(Collected data entries)
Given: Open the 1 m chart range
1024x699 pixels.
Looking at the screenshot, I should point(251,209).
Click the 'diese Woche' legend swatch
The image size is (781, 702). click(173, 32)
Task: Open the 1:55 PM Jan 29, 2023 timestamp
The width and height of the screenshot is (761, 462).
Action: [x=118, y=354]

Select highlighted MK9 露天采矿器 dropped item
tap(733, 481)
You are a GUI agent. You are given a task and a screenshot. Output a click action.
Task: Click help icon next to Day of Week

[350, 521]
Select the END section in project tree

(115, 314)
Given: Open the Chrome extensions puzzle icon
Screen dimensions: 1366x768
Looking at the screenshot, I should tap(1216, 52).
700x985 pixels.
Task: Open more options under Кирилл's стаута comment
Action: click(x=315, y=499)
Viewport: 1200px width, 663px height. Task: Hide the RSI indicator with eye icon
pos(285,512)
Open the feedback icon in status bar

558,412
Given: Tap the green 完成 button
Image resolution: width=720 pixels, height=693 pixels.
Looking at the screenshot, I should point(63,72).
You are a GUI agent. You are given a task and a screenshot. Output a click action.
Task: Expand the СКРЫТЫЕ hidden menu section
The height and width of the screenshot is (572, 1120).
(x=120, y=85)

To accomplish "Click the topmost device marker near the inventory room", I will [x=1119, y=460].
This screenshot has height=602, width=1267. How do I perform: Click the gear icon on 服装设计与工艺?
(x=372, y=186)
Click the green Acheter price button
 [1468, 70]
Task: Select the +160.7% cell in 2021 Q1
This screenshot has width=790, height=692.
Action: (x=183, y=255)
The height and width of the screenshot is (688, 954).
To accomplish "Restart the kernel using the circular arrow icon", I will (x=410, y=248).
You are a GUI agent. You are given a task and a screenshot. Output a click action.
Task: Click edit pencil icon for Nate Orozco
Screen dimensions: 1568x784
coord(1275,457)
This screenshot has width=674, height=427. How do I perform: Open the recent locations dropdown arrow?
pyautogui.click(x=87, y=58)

◆ ASSIGNMENT
The data should be transcribed exactly, line for line.

◆ PROBLEM SOLUTION
Given: Open the 1 m chart range
1024x699 pixels.
Looking at the screenshot, I should point(251,209).
Click the 'diese Woche' legend swatch
The image size is (781, 702). click(173, 32)
Task: Open the 1:55 PM Jan 29, 2023 timestamp
The width and height of the screenshot is (761, 462).
Action: [x=118, y=354]

Select highlighted MK9 露天采矿器 dropped item
tap(733, 481)
You are a GUI agent. You are given a task and a screenshot. Output a click action.
Task: Click help icon next to Day of Week

[350, 521]
Select the END section in project tree

(115, 314)
Given: Open the Chrome extensions puzzle icon
Screen dimensions: 1366x768
Looking at the screenshot, I should tap(1216, 52).
700x985 pixels.
Task: Open more options under Кирилл's стаута comment
Action: click(x=315, y=499)
Viewport: 1200px width, 663px height. Task: Hide the RSI indicator with eye icon
pos(285,512)
Open the feedback icon in status bar

558,412
Given: Tap the green 完成 button
Image resolution: width=720 pixels, height=693 pixels.
Looking at the screenshot, I should point(63,72).
You are a GUI agent. You are given a task and a screenshot. Output a click action.
Task: Expand the СКРЫТЫЕ hidden menu section
The height and width of the screenshot is (572, 1120).
(x=120, y=85)

To accomplish "Click the topmost device marker near the inventory room", I will [x=1119, y=460].
This screenshot has height=602, width=1267. How do I perform: Click the gear icon on 服装设计与工艺?
(x=372, y=186)
Click the green Acheter price button
 [1468, 70]
Task: Select the +160.7% cell in 2021 Q1
This screenshot has width=790, height=692.
Action: (x=183, y=255)
The height and width of the screenshot is (688, 954).
To accomplish "Restart the kernel using the circular arrow icon", I will (x=410, y=248).
You are a GUI agent. You are given a task and a screenshot. Output a click action.
Task: Click edit pencil icon for Nate Orozco
Screen dimensions: 1568x784
coord(1275,457)
This screenshot has width=674, height=427. How do I perform: Open the recent locations dropdown arrow?
pyautogui.click(x=87, y=58)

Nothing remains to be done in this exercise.